La famiglia da patriarcale si è trasformata in mononucleare, e i suoi componenti sono il padre,la madre e i figli.

Tenuto conto che gli altri familiari più o meno prossimi vivono per conto loro, la giovane madre si ritrova spesso sola a gestire i rapporti con la prole, in assenza del marito che passa la giornata al lavoro.

Anche se la donna lavora,per  la suddivisione dei ruoli nell’ambito della coppia è d’uso che sia lei a farsi carico dell’educazione e della cura dei figli.

Il padre,oggi, non di rado condivide con la madre quest’ultima incombenza, ma le ore lavorative ,che solitamente sono in maggior numero rispetto a quelle della madre, lo tengono lontano dalla possibilità di occuparsi costantemente dei figli.

 

La solitudine, come emerge dalla terribile casistica dei delitti consumati nell’ambito familiare, pare sia la prima concausa  ad indurre una madre ad alzare la mano su suo figlio.

Spesso tutto comincia come una punizione inflitta dalla madre a scopo educativo: ma appena scatta il meccanismo punitivo, lei spesso perde il controllo, e, travolta da un raptus ingovernabile, si abbandona ad un impeto di violenza repressa che si libera andando “ultra petita”, al di là delle intenzioni.

 

Ma ormai tornare indietro non si può. Come un fiume in piena, un sordo rancore anima e spinge la donna sino ad uccidere infierendo sulla propria creatura che non riconosce più come sua.

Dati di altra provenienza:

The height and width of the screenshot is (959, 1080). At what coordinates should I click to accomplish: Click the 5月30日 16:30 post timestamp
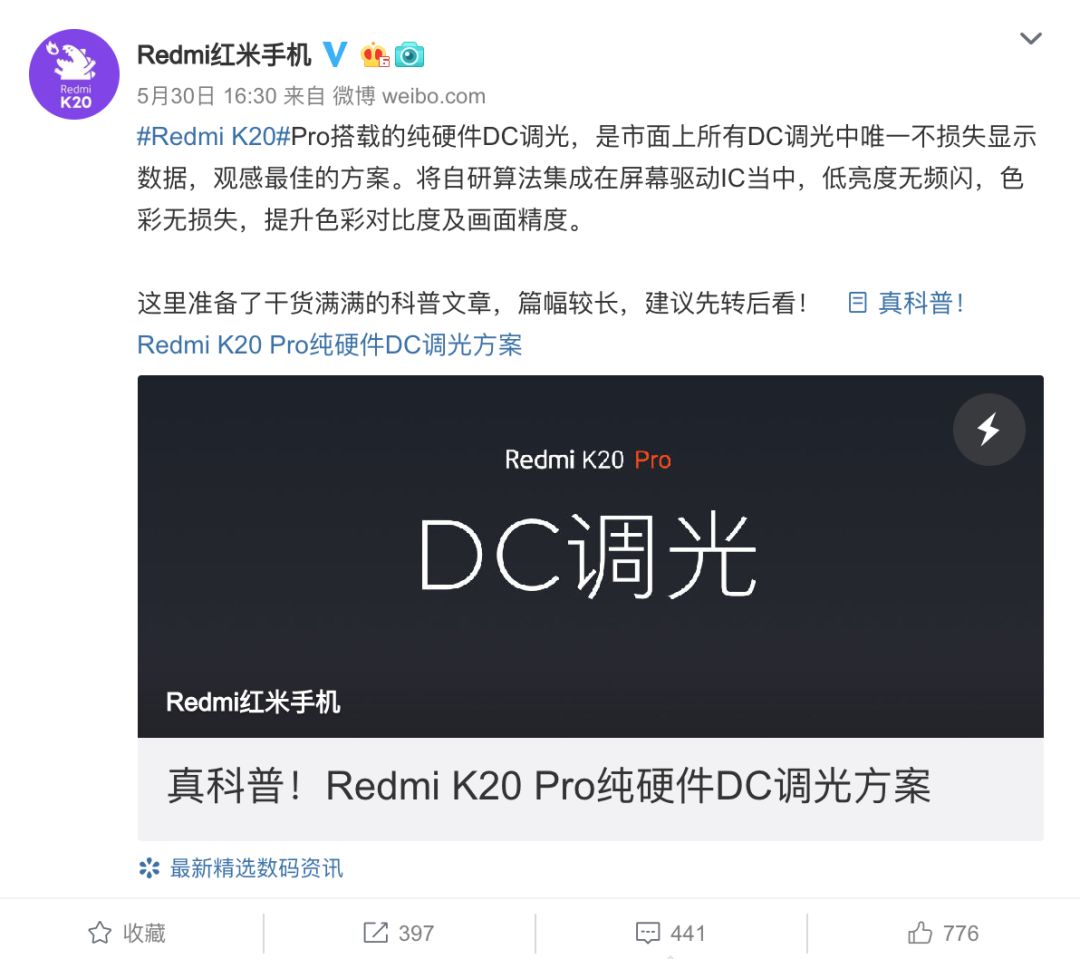(x=207, y=96)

Non di rado tutto viene rapidamente dimenticato, rimosso, cassato al punto da essere negato anche di fronte all’evidenza dei fatti.

 

Da  questa fase è generalmente assente il padre, la cui presenza servirebbe anzitutto a correggere in tempo il comportamento errato della madre per non farlo degenerare, e, a monte del momento specifico in cui tutto avviene, potrebbe giovare a farla sentire meno sola di fronte ad un compito che non di rado la soverchia e la travolge.

 

NON UNA GIUSTIFICAZIONE MA UNA RACCOMANDAZIONE

 

Abbiamo tentato di spiegare i meccanismi perversi che si mettono in moto quando accade il delitto che riesce difficile in assoluto giustificare e per cui trovare delle attenuanti.

 

Il nostro non è un tentativo  di scusare un gesto dettato da una momentanea e assurda follia, ma è un avviso, una raccomandazione che va rivolta in primis al padre, poi anche a tutti quelli che sono vicini per parentela e affinità ad una madre che svolge da sola il suo compito, particolarmente all’inizio del nuovo ruolo che non di rado la vede di fronte a problematiche  prima mai affrontate e spesso per lei non facilmente risolvibili.

 

Potrebbe sembrare assurdo arrivare a dire che, quando una madre uccide, la colpa è anche del padre, di un padre non sufficientemente presente e non autenticamente partecipe del ruolo che la natura gli ha assegnato, dal momento che per avere un figlio è necessario essere in due, non solo nel momento del concepimento ma anche in quello dell’allevamento e della cura parentale.

 

E’ dunque un appello ai padri, ma anche alla società tutta: non lasciamo sole le giovani madri, non consideriamo con indifferenza  il proposito di una coppia di scegliere ,per abitarvi appena sposati, una casa solitaria, isolata dal contesto abitativo, cerchiamo di circondare con l’affetto e

l’amore le nuove coppie che hanno bambini piccoli.                                                                

                        

  

    Eugène Delacroix - Medea - 1838

 

E’ lì che si annida il pericolo, è lì che può scoppiare la tragedia: Medea è sempre in agguato, e non bisogna dimenticarlo.